Stored data >>
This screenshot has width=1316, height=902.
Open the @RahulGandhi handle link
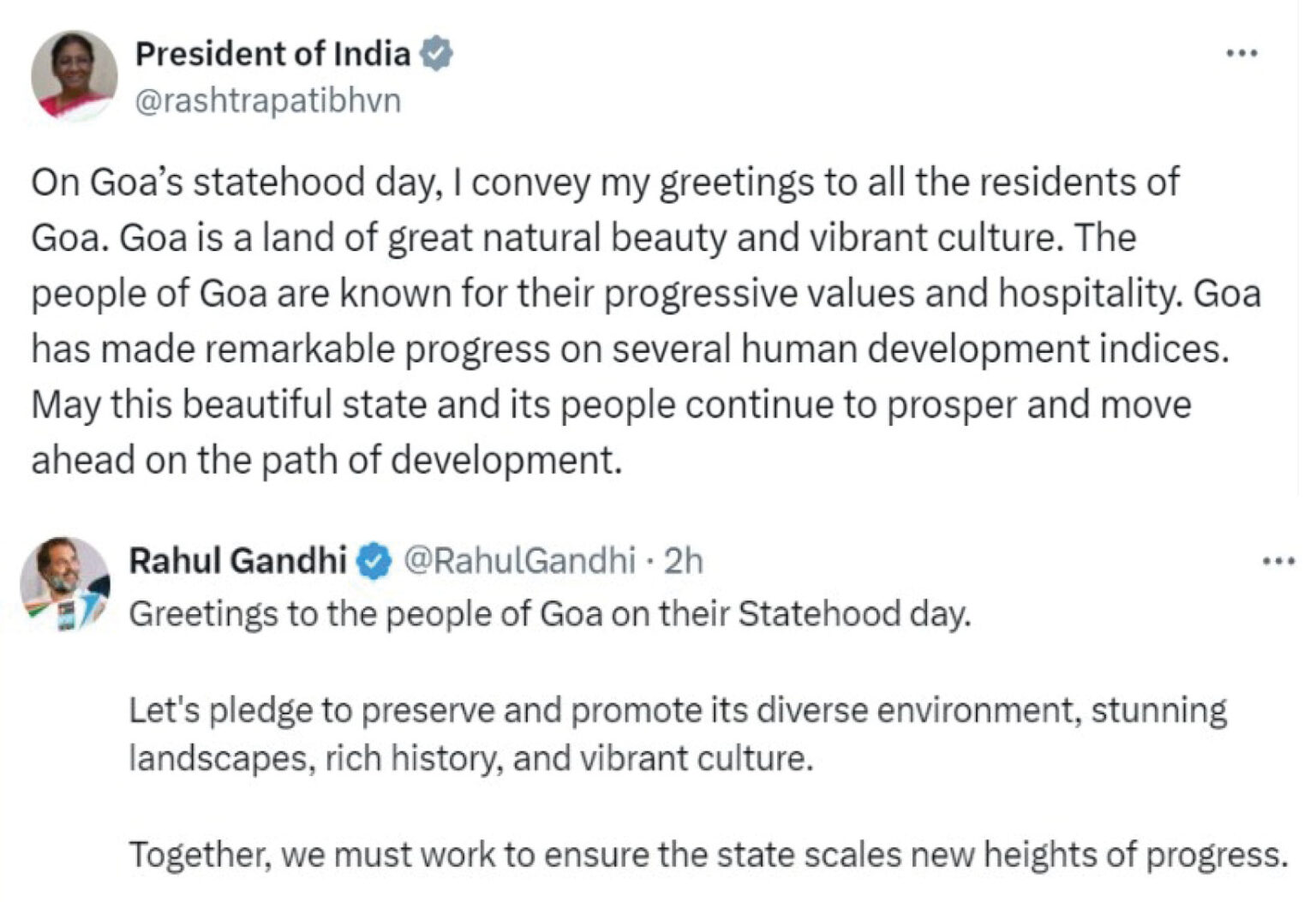coord(518,561)
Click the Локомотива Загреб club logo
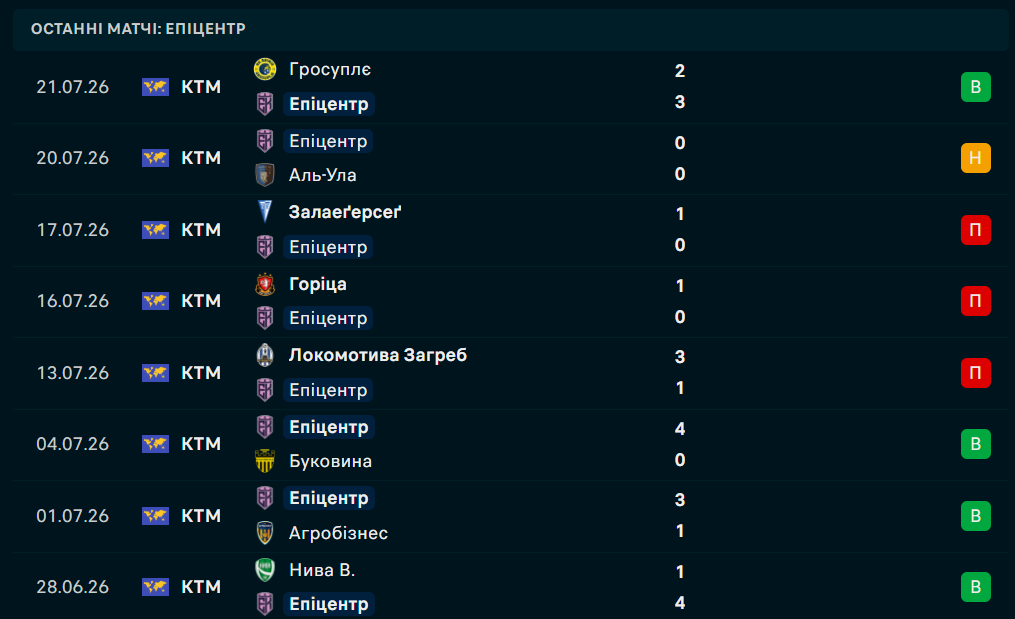 click(265, 355)
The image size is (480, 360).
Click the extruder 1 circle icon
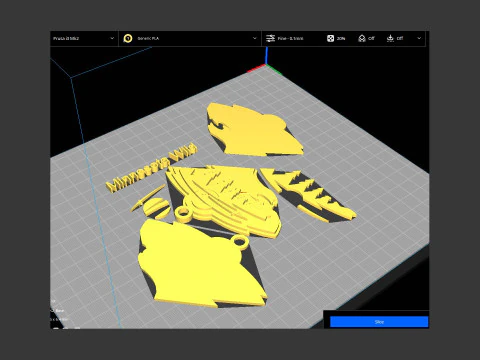(x=128, y=38)
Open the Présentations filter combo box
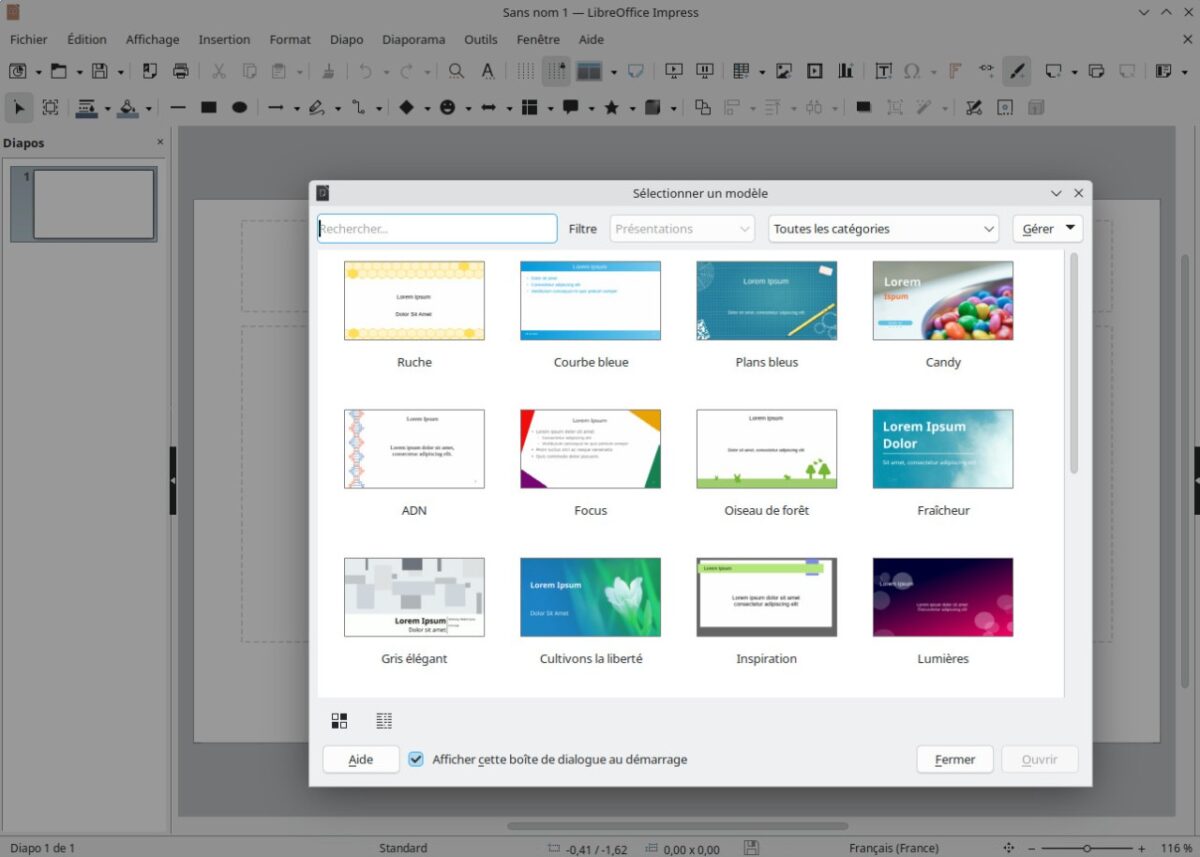 [682, 229]
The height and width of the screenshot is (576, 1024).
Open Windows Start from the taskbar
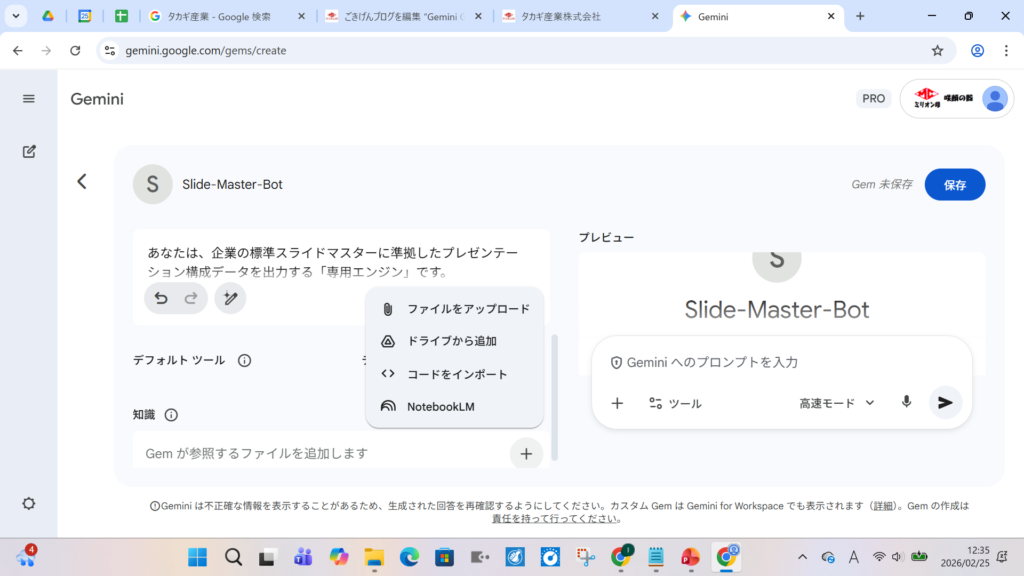point(198,557)
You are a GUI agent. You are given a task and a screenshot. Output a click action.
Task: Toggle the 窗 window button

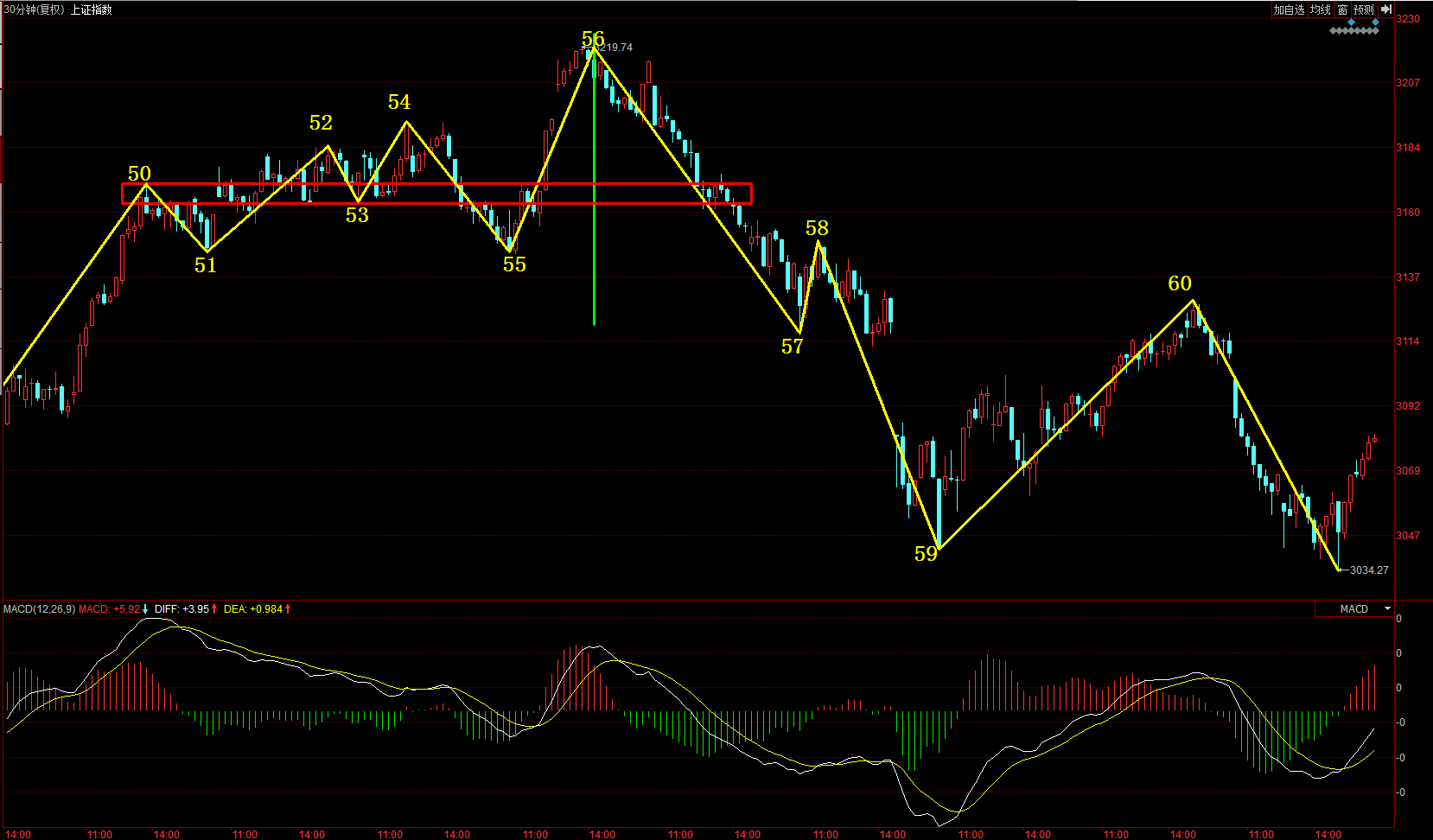(x=1342, y=10)
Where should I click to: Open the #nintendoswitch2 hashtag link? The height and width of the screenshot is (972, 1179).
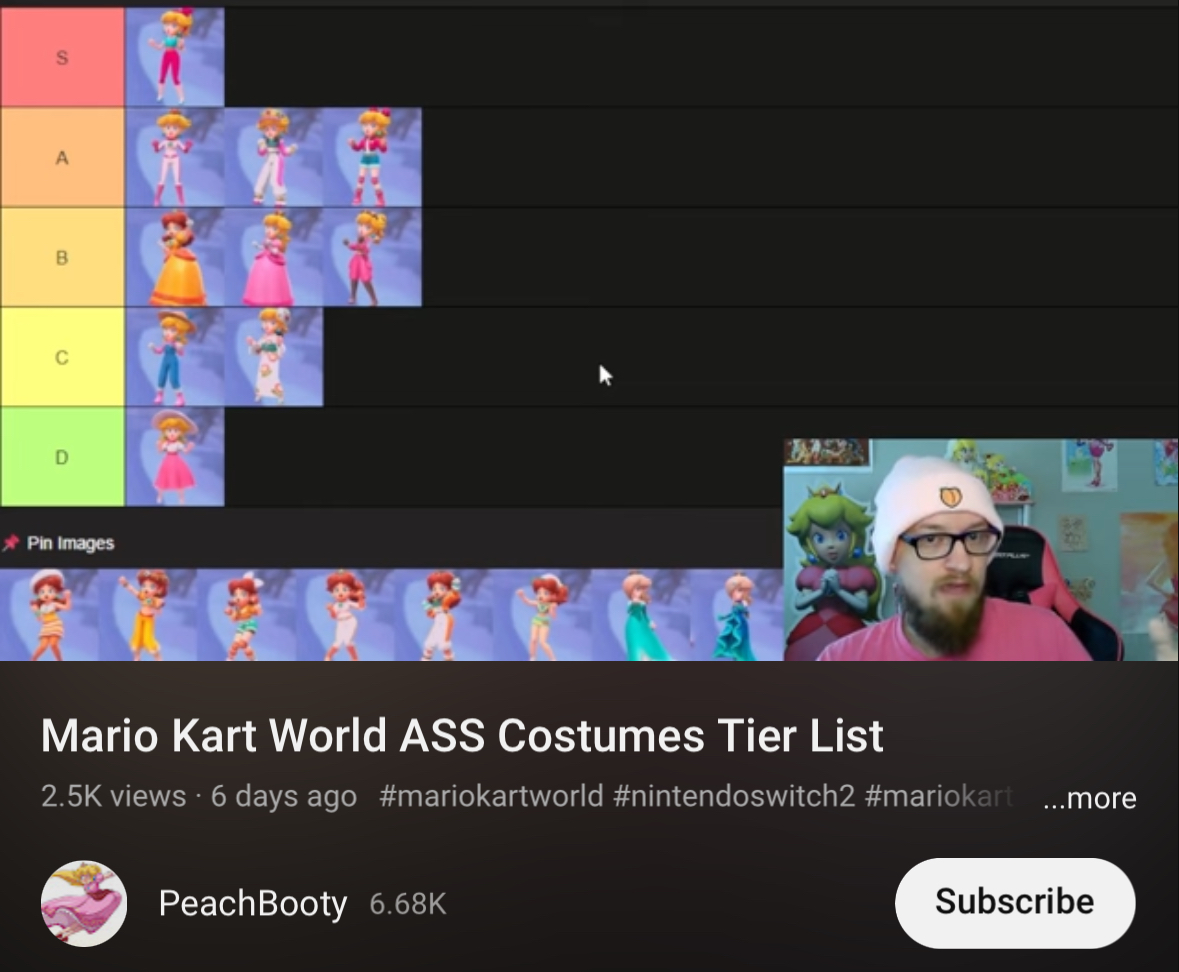coord(734,795)
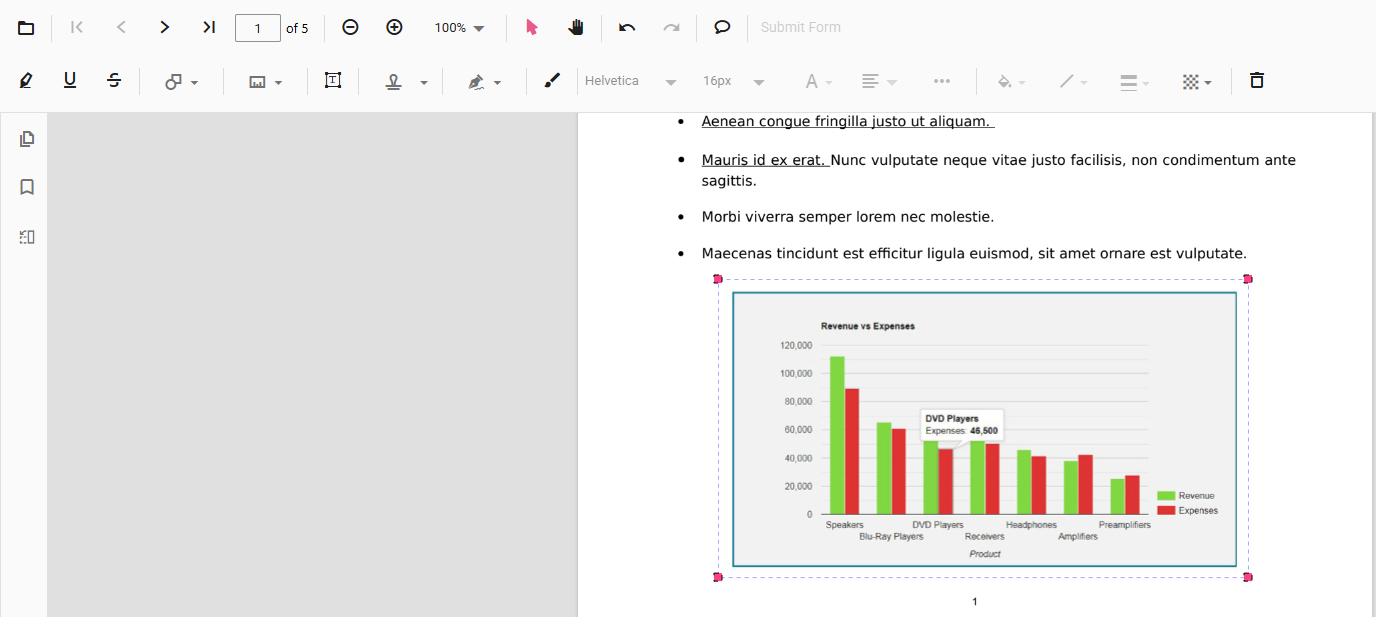Open the shapes annotation dropdown

click(x=181, y=82)
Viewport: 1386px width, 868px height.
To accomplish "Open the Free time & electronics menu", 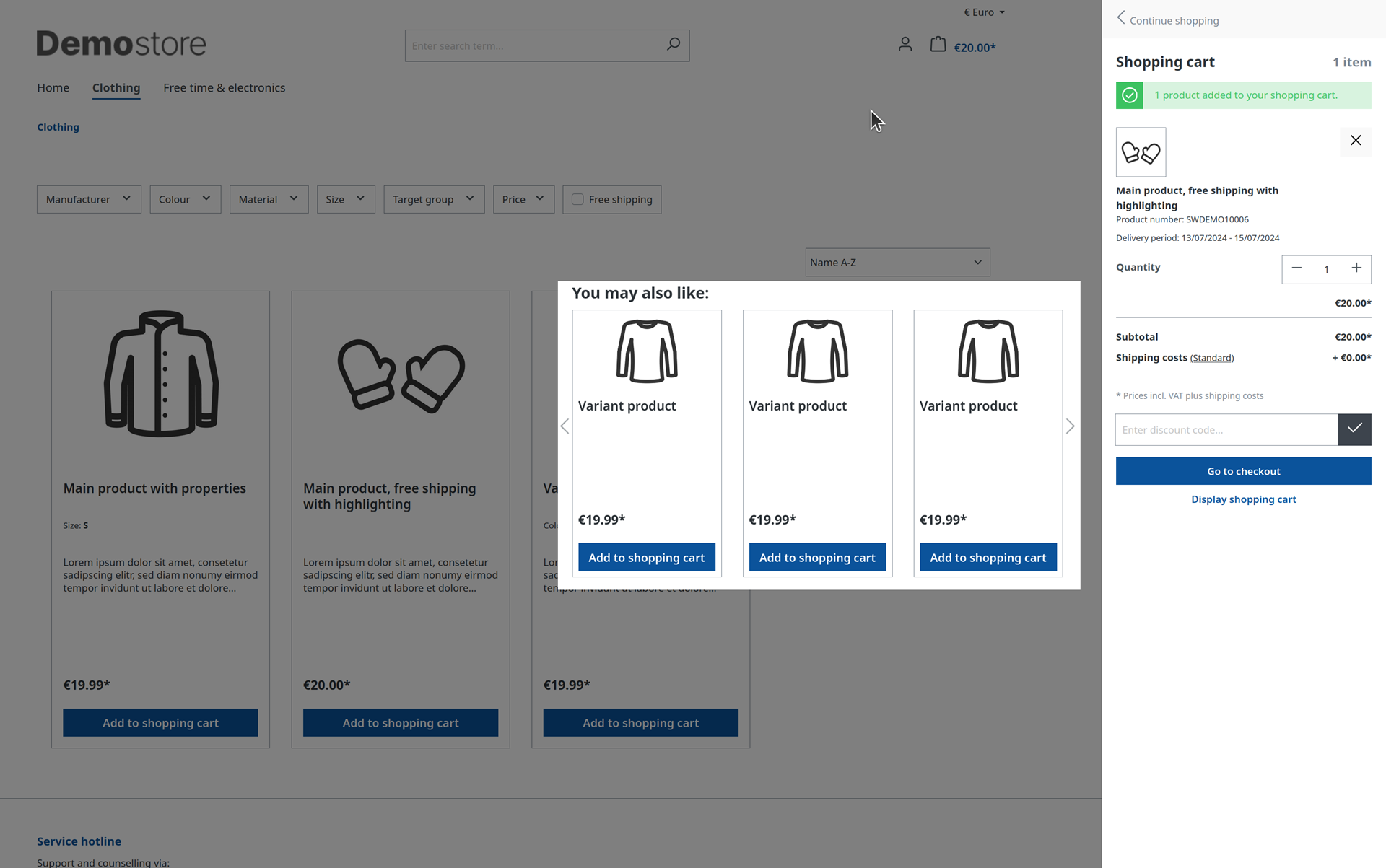I will coord(223,87).
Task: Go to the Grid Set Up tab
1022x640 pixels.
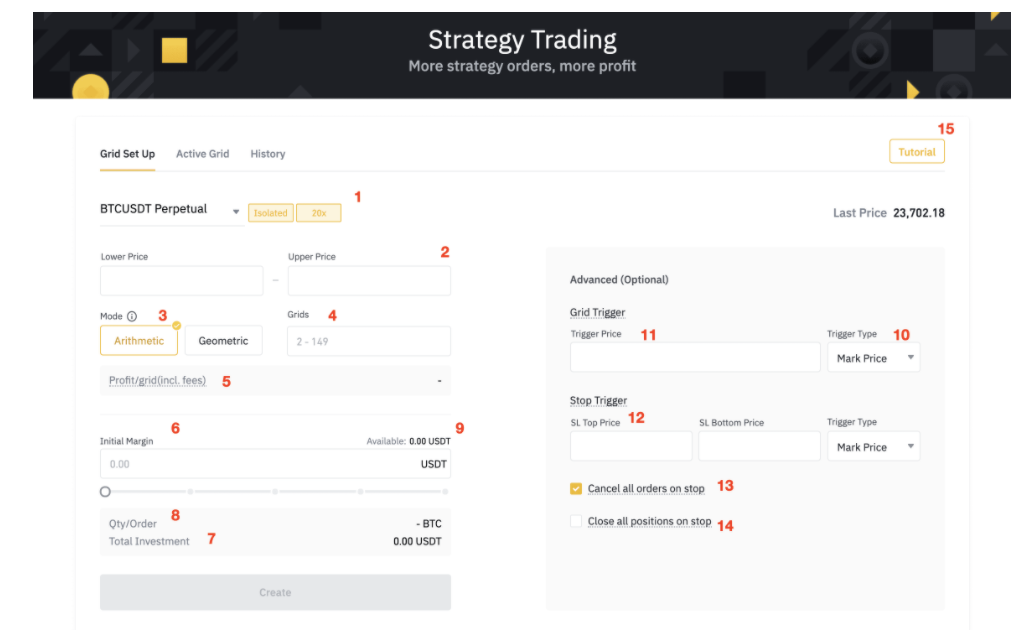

Written instruction >> Rewrite the rows from the line with "Click the Локомотива Загреб club logo" to the line with "point(198,557)", changing "combo box" to "dropdown" and keeping everything else the same. Leave the pictures out.

Complete answer >>
Click the Локомотива Загреб club logo
 click(265, 355)
The image size is (480, 360).
Click the extruder 1 circle icon
(x=128, y=38)
Open the Présentations filter dropdown
 [682, 229]
The height and width of the screenshot is (576, 1024).
Open Windows Start from the taskbar
point(198,557)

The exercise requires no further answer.